● **PROVIDED TEXT**
>> BEGIN
Archive for April, 2011

Analyzing Oracle Data Warehouse with Analytic Functions II.

April 29, 2011

Window and Report Aggregate Family

Window aggregate functions operate on an ordered set of rows and for each row they return an aggregate value for a window rooted at that row.
The window can be unbounded, partially unbounded or bounded. The size of the window can be specified by physically (eg. With number of rows, ROWS) or logically (typically with date/time values, RANGE).

There are several keywords available:

CURRENT ROW – specifies that window starts or ends at the current row

UNBOUNDED PRECEDING – specifies that the window starts at the first row of the partition.

UNBOUNDED FOLLOWING – specifies that the window ends at the last row of the partition.
If we don’t specify explicitly the one of the boundaries the CURRENT ROW is the default.
Example 1:
We want to create a cummulated aggregation (sometimes called running aggregates) for the salaries for the whole table and for each department:

SELECT department_id,employee_id, last_name, salary, 
SUM(salary) 
OVER (ORDER BY salary DESC RANGE UNBOUNDED PRECEDING) cum_range,
SUM(salary) 
OVER (PARTITION BY department_id 
ORDER BY salary DESC RANGE UNBOUNDED PRECEDING) 
AS cum_range_for_depts,
SUM(salary) 
OVER (ORDER BY salary desc ROWS UNBOUNDED PRECEDING)  cum_rows,
SUM(salary)
>> END
● **SET OF TASKS**
[1] In the text on Oracle analytic functions, swap "ordered set of rows" for "sorted set of rows" and give back the part that opens with the words containing "April 29, 2011" and closes with "first row of the partition.".
[2] Give the records from the line containing "Click the USDT currency label on price axis" through the line containing "coord(799,477)" as a two-column CSV with the columns request and answer, one row per request, putting each in a single quoted field with line breaks turned into spaces. Leave the pictures out.
The records below have nothing to do with the text about Oracle analytic functions.

● **DATA FOR THIS TASK**
>> BEGIN
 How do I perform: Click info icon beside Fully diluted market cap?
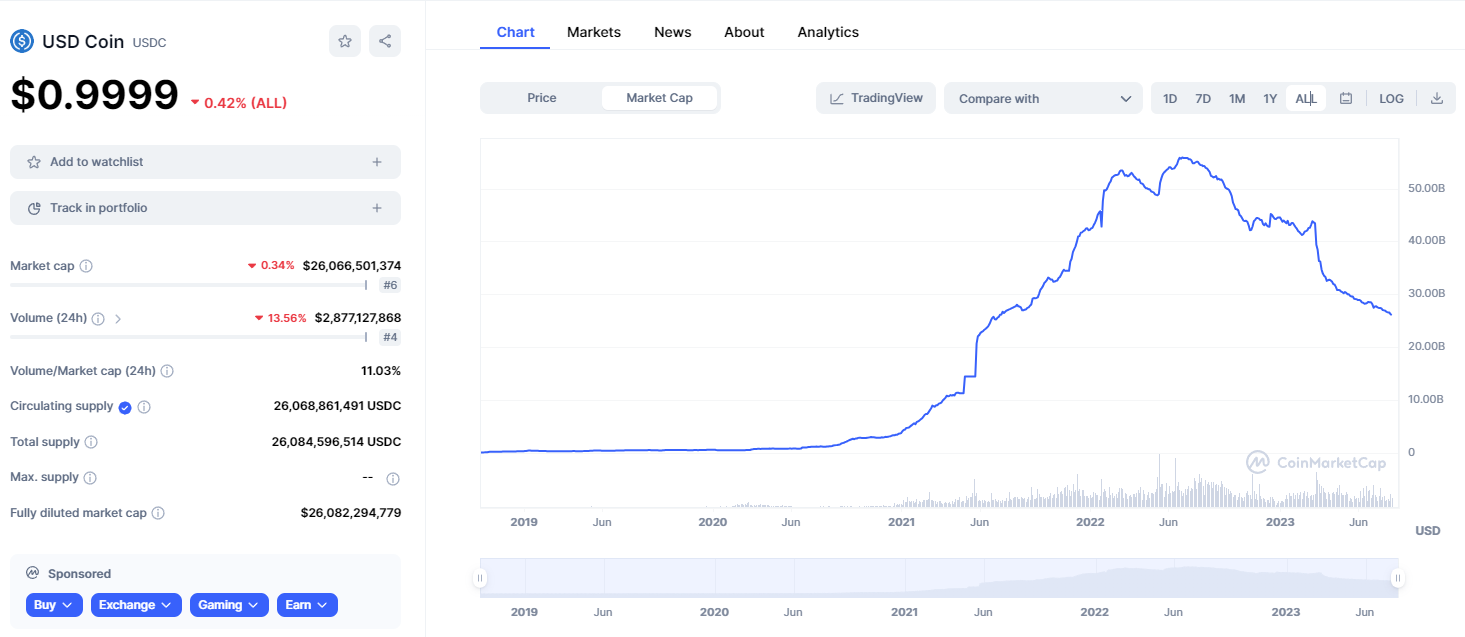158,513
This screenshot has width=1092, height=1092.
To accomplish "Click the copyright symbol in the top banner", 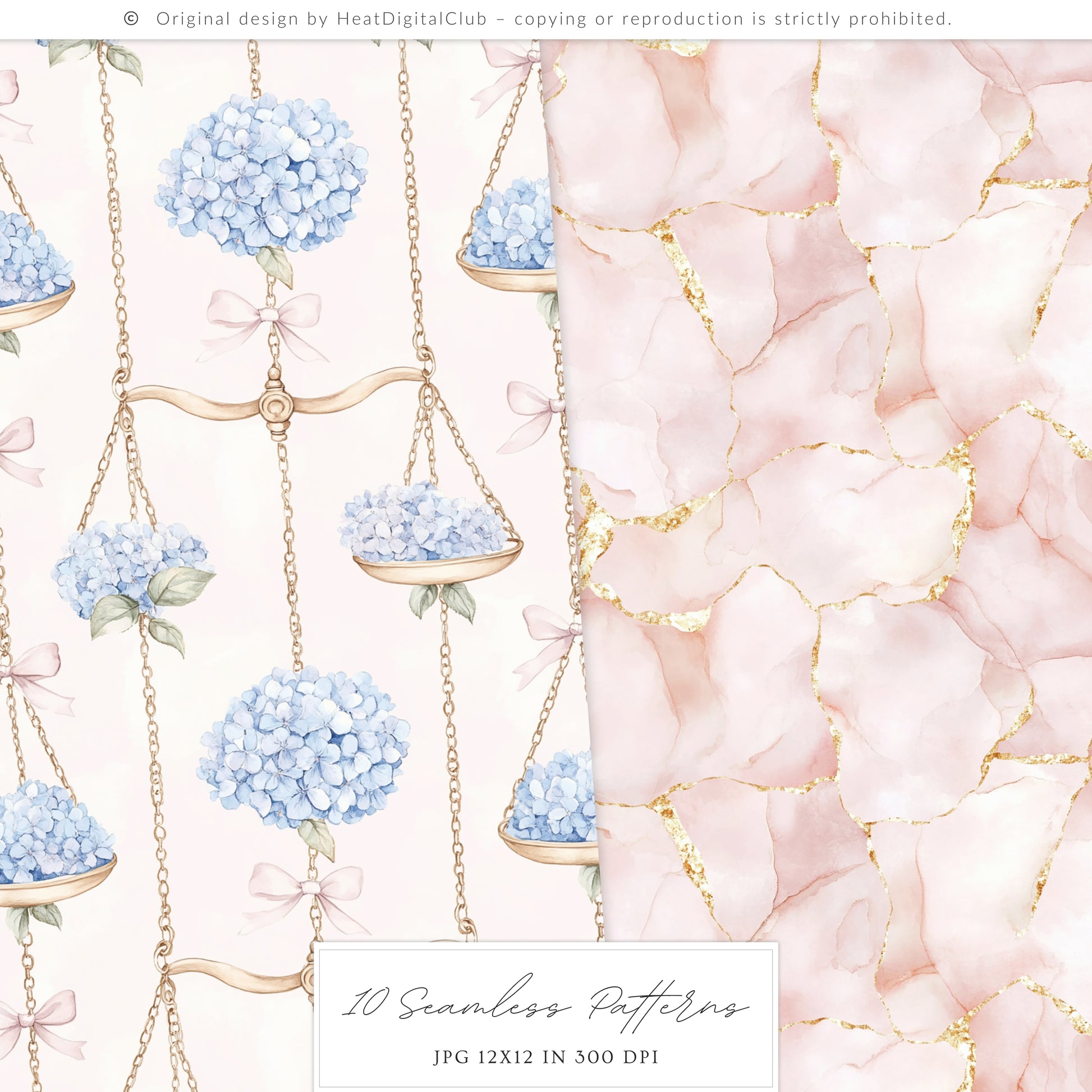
>> END
>> BEGIN
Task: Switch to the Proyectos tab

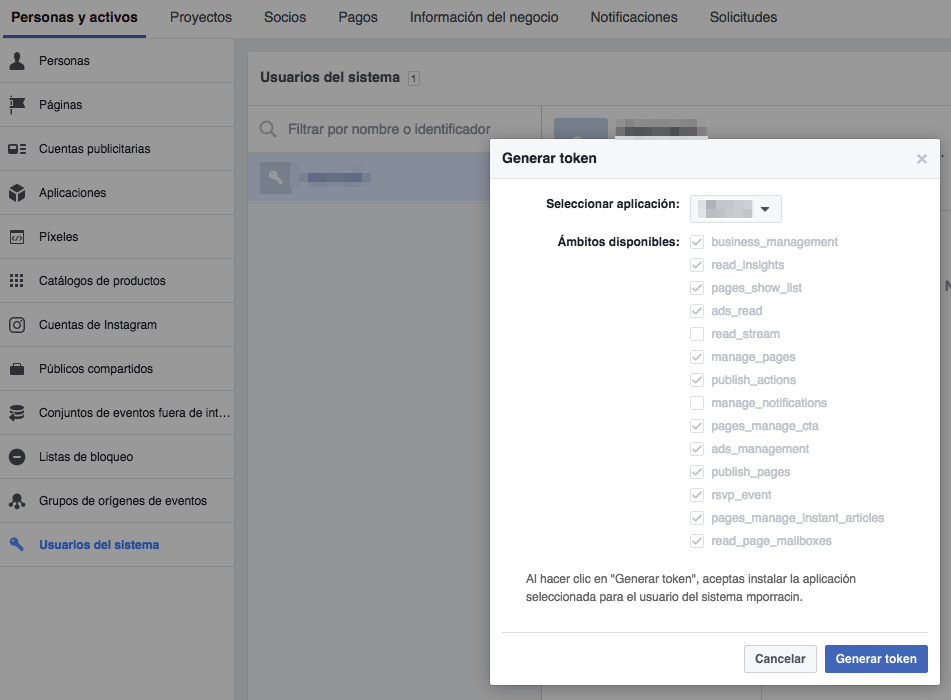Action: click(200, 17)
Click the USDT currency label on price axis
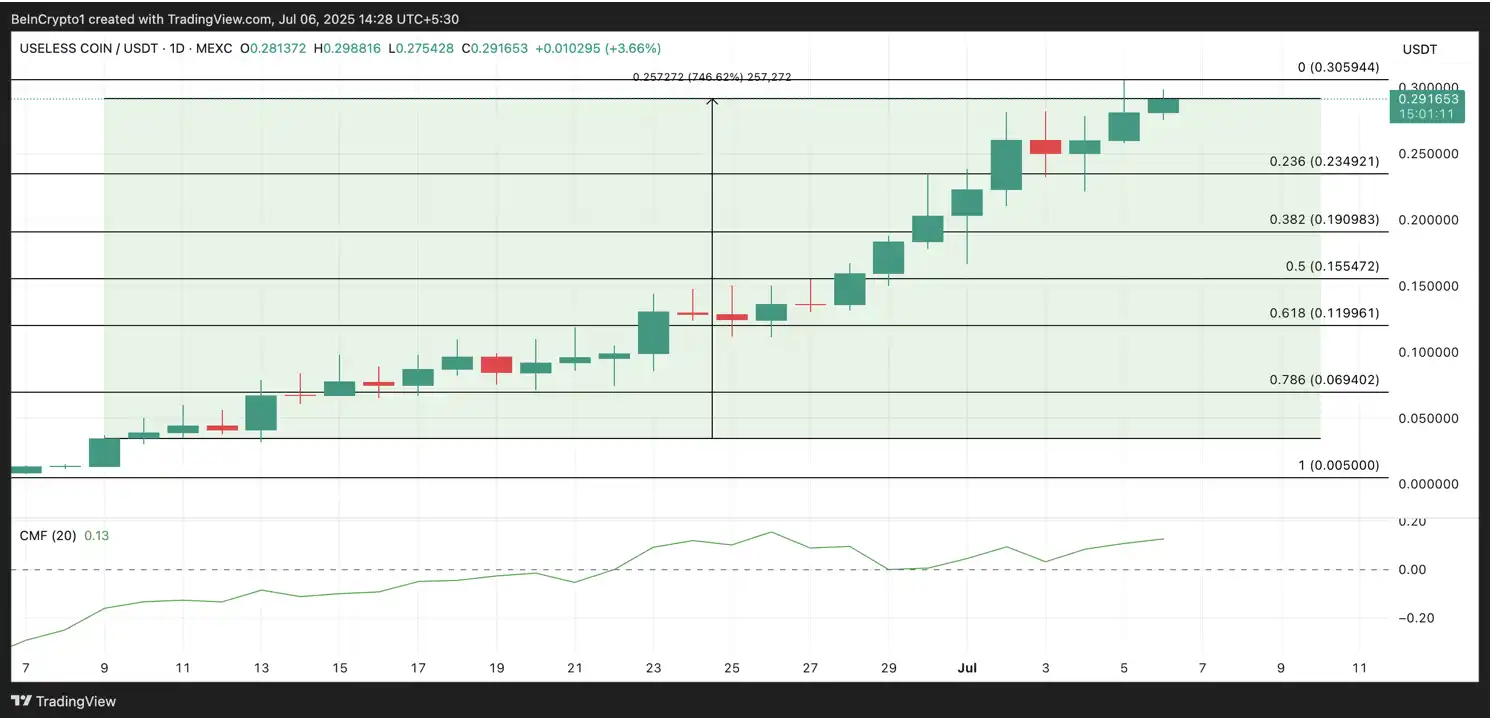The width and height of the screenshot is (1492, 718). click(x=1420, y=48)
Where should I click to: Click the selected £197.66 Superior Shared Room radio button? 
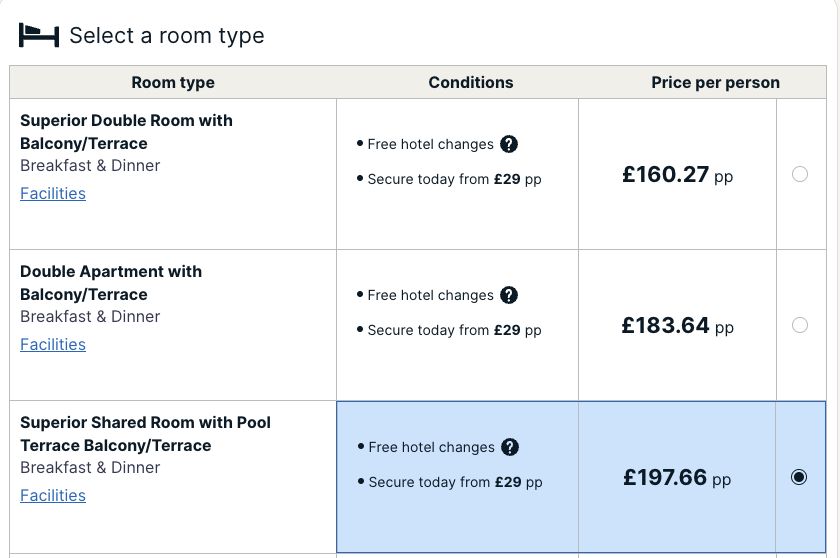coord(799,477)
>> END
● **FULL SOLUTIONS**
[1]
April 29, 2011

Window and Report Aggregate Family

Window aggregate functions operate on an sorted set of rows and for each row they return an aggregate value for a window rooted at that row.
The window can be unbounded, partially unbounded or bounded. The size of the window can be specified by physically (eg. With number of rows, ROWS) or logically (typically with date/time values, RANGE).

There are several keywords available:

CURRENT ROW – specifies that window starts or ends at the current row

UNBOUNDED PRECEDING – specifies that the window starts at the first row of the partition.

[2]
request,answer
"Click the USDT currency label on price axis","The width and height of the screenshot is (1492, 718). click(x=1420, y=48)"
"Where should I click to: Click the selected £197.66 Superior Shared Room radio button?","coord(799,477)"